→ **Item coordinate data**:
************

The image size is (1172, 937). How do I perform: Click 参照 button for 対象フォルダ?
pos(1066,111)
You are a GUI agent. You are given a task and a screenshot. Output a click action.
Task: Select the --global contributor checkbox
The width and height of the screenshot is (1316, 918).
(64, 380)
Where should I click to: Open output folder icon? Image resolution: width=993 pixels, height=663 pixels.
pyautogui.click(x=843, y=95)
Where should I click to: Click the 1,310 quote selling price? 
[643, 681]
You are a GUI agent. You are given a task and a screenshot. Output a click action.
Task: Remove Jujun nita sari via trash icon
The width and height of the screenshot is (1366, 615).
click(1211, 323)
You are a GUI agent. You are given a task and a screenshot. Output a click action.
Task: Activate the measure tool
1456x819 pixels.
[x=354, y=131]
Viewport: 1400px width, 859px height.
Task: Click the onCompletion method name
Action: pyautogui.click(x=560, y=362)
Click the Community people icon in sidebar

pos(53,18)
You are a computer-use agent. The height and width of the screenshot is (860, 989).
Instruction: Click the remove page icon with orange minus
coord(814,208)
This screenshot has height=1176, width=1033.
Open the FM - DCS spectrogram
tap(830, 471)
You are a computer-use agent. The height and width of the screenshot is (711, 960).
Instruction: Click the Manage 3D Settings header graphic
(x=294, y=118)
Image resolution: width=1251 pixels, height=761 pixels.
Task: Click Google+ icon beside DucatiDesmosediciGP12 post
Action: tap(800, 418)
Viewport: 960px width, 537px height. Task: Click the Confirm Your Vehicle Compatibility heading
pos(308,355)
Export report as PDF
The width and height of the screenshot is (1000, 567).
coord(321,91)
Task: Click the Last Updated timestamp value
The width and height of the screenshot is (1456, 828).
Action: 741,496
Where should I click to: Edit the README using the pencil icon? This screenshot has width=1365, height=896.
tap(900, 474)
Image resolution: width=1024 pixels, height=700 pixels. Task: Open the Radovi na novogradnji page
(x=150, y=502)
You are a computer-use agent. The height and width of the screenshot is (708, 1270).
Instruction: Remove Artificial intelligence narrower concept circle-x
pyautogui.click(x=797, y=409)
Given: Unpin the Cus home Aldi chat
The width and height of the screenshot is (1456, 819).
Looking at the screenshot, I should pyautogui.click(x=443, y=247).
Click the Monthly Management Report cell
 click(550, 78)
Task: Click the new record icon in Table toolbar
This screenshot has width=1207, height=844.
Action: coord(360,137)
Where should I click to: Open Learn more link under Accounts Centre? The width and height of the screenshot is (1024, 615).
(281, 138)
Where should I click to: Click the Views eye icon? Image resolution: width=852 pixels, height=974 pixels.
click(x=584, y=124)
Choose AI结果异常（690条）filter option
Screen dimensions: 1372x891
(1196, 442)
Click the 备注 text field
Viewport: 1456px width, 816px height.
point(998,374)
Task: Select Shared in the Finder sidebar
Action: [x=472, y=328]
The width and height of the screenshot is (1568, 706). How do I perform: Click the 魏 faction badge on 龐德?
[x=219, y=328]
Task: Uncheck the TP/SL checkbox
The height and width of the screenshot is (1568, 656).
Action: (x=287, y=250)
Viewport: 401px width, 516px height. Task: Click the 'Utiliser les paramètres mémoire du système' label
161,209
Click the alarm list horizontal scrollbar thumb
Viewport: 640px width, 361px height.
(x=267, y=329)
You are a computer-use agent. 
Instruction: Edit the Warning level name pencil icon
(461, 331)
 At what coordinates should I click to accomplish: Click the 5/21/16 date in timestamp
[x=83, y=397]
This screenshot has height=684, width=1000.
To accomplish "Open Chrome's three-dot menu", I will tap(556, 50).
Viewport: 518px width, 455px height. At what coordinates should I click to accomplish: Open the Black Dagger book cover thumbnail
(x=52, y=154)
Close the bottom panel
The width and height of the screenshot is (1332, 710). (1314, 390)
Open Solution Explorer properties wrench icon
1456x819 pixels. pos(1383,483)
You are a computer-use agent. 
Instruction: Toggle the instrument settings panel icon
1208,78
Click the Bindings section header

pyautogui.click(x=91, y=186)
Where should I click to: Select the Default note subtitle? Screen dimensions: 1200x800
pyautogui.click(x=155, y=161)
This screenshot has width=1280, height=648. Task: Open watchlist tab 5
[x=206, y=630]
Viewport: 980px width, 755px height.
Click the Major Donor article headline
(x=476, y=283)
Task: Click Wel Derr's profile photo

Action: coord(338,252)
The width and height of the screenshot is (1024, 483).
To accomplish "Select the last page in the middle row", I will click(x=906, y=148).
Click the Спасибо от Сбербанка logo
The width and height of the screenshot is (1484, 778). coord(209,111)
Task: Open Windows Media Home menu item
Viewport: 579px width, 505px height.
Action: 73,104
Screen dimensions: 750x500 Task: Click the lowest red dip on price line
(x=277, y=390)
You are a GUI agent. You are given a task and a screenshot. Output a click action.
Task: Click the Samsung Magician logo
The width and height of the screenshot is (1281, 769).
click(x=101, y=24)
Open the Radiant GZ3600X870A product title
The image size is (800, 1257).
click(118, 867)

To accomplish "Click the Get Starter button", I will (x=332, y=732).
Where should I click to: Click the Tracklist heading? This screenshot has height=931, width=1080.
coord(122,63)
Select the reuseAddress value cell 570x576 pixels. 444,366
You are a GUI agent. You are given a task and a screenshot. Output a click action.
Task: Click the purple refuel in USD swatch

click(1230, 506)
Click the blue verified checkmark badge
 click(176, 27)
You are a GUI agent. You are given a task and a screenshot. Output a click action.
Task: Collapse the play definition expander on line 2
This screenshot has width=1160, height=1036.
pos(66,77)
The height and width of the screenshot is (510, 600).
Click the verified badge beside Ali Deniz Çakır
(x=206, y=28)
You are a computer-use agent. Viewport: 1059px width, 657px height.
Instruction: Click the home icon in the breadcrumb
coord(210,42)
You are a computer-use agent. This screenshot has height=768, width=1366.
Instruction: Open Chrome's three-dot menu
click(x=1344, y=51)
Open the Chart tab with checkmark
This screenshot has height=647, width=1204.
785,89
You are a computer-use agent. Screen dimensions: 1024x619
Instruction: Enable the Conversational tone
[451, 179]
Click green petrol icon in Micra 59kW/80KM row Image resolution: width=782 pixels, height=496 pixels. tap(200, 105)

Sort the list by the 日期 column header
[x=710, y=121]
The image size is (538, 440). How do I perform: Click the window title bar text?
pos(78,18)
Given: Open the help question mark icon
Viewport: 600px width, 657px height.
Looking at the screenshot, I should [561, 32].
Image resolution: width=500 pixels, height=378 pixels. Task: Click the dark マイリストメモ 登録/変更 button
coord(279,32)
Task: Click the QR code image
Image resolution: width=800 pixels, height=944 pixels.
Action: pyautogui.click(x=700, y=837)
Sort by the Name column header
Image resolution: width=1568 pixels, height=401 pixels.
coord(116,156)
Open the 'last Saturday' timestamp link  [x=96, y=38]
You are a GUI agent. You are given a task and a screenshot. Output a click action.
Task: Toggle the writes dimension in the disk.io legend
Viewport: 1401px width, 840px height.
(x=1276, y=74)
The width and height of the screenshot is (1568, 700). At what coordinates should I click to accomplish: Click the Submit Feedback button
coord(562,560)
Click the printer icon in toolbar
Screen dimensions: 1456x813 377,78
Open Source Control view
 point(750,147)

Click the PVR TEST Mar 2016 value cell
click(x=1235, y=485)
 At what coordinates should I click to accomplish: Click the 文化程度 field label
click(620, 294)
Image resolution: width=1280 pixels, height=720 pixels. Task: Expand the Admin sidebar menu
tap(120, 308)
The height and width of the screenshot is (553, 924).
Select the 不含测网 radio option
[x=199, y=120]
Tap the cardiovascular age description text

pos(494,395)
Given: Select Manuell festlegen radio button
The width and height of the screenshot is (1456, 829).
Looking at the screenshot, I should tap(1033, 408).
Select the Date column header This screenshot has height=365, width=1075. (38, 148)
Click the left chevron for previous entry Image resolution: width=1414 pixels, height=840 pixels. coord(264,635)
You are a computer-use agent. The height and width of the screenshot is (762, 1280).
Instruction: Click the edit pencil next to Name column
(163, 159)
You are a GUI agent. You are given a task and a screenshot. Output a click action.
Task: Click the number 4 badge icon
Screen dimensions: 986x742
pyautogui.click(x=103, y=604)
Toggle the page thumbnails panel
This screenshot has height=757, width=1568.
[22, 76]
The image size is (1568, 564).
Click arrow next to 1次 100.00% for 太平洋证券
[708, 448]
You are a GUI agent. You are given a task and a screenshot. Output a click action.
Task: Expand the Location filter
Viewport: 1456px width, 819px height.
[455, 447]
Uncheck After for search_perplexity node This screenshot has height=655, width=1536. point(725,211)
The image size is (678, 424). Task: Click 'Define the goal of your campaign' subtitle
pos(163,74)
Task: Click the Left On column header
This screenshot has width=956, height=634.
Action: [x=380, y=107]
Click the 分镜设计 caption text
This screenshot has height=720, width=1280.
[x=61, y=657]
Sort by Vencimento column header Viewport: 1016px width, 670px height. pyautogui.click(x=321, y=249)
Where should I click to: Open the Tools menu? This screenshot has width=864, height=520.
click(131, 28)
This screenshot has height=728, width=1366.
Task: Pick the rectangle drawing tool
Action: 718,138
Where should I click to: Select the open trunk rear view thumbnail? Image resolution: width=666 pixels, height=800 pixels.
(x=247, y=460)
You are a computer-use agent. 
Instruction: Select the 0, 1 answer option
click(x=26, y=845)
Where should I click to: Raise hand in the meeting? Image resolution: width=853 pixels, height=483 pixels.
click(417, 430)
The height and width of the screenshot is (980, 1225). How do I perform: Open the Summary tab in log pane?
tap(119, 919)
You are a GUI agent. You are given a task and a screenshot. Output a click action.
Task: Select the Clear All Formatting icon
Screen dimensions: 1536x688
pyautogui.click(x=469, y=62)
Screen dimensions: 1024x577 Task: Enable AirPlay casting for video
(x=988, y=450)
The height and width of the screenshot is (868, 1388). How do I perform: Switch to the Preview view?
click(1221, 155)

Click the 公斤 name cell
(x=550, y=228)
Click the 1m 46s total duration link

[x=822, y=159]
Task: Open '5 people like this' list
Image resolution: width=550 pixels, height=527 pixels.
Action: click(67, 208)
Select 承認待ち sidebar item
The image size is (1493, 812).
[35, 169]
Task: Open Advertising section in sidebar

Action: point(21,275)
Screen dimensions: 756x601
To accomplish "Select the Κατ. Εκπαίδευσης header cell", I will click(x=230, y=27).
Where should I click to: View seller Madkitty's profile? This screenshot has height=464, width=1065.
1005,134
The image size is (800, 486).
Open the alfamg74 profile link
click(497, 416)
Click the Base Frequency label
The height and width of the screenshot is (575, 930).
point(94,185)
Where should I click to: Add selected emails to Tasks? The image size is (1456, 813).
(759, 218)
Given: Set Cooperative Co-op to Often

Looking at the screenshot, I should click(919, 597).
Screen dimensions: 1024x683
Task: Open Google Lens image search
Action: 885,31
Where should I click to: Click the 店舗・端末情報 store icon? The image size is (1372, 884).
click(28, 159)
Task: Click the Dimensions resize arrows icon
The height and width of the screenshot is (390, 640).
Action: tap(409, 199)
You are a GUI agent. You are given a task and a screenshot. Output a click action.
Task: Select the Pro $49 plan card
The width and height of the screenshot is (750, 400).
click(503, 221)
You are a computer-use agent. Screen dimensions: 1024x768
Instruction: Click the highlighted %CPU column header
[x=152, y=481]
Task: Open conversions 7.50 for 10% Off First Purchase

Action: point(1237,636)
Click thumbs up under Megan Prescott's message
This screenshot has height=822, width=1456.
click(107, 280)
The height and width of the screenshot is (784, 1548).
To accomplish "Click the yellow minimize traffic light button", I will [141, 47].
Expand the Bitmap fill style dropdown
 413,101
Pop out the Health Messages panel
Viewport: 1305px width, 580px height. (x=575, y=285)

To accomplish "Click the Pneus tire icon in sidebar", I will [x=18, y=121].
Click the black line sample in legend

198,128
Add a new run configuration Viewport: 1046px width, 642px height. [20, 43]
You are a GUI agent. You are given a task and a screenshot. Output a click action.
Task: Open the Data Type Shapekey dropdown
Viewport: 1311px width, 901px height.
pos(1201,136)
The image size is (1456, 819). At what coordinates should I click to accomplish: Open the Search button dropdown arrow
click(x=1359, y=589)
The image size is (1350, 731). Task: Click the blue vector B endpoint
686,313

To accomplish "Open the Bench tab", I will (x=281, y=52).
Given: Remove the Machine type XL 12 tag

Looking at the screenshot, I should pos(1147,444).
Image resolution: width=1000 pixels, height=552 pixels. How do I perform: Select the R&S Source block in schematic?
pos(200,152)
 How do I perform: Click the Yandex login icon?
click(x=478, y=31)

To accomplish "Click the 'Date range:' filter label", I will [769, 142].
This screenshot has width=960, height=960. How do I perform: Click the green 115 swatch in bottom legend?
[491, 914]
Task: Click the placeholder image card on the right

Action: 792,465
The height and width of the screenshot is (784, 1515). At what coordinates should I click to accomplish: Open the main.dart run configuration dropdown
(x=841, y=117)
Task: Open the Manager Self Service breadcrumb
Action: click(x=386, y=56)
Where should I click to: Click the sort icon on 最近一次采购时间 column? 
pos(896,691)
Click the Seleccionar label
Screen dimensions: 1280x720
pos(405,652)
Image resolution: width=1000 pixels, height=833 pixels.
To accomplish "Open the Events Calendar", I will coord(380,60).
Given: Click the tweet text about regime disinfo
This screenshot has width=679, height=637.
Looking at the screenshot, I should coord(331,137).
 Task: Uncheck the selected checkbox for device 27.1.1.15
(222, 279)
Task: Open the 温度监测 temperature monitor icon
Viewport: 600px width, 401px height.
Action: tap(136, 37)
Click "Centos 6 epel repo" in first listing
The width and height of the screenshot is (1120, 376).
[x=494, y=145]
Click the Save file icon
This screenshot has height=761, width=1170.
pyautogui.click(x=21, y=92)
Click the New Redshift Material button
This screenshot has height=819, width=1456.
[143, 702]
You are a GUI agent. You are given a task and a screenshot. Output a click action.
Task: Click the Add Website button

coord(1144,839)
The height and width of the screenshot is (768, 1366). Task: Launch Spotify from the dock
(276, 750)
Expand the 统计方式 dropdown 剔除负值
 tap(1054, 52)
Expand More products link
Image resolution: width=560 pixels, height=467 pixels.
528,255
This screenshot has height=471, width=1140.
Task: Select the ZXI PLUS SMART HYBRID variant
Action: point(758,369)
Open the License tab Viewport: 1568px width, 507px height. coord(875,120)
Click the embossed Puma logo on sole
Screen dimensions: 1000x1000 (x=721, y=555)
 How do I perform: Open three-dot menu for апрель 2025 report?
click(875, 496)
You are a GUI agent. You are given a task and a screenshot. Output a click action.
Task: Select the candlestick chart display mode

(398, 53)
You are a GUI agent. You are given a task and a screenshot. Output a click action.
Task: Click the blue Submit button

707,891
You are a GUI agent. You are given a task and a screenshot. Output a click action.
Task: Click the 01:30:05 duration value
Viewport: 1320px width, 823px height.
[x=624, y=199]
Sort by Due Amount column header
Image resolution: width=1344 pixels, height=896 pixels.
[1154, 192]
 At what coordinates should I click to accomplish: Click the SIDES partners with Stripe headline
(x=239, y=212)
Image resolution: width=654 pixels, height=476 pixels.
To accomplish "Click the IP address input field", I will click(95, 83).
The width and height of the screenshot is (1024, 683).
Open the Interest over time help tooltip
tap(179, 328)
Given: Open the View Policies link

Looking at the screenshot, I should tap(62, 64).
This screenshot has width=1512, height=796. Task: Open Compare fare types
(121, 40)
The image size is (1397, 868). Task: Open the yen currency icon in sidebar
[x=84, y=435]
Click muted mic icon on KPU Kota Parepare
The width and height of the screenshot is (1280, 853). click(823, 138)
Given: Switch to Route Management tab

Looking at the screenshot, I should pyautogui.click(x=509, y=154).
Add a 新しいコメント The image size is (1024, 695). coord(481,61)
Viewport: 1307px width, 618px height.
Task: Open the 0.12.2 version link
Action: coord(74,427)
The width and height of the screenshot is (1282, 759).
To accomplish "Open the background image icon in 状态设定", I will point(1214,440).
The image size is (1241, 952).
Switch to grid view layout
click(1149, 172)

************

→ **WHAT YOU NEED TO DO**:
Output the stretch of the records from the line containing "Image resolution: width=1000 pixels, height=552" through the line containing "I will coord(380,60).", copying those lines exactly and including both ends.

→ **TASK OUTPUT**:
Image resolution: width=1000 pixels, height=552 pixels. How do I perform: Select the R&S Source block in schematic?
pos(200,152)
 How do I perform: Click the Yandex login icon?
click(x=478, y=31)

To accomplish "Click the 'Date range:' filter label", I will [769, 142].
This screenshot has width=960, height=960. How do I perform: Click the green 115 swatch in bottom legend?
[491, 914]
Task: Click the placeholder image card on the right

Action: 792,465
The height and width of the screenshot is (784, 1515). At what coordinates should I click to accomplish: Open the main.dart run configuration dropdown
(x=841, y=117)
Task: Open the Manager Self Service breadcrumb
Action: click(x=386, y=56)
Where should I click to: Click the sort icon on 最近一次采购时间 column? 
pos(896,691)
Click the Seleccionar label
Screen dimensions: 1280x720
pos(405,652)
Image resolution: width=1000 pixels, height=833 pixels.
To accomplish "Open the Events Calendar", I will coord(380,60).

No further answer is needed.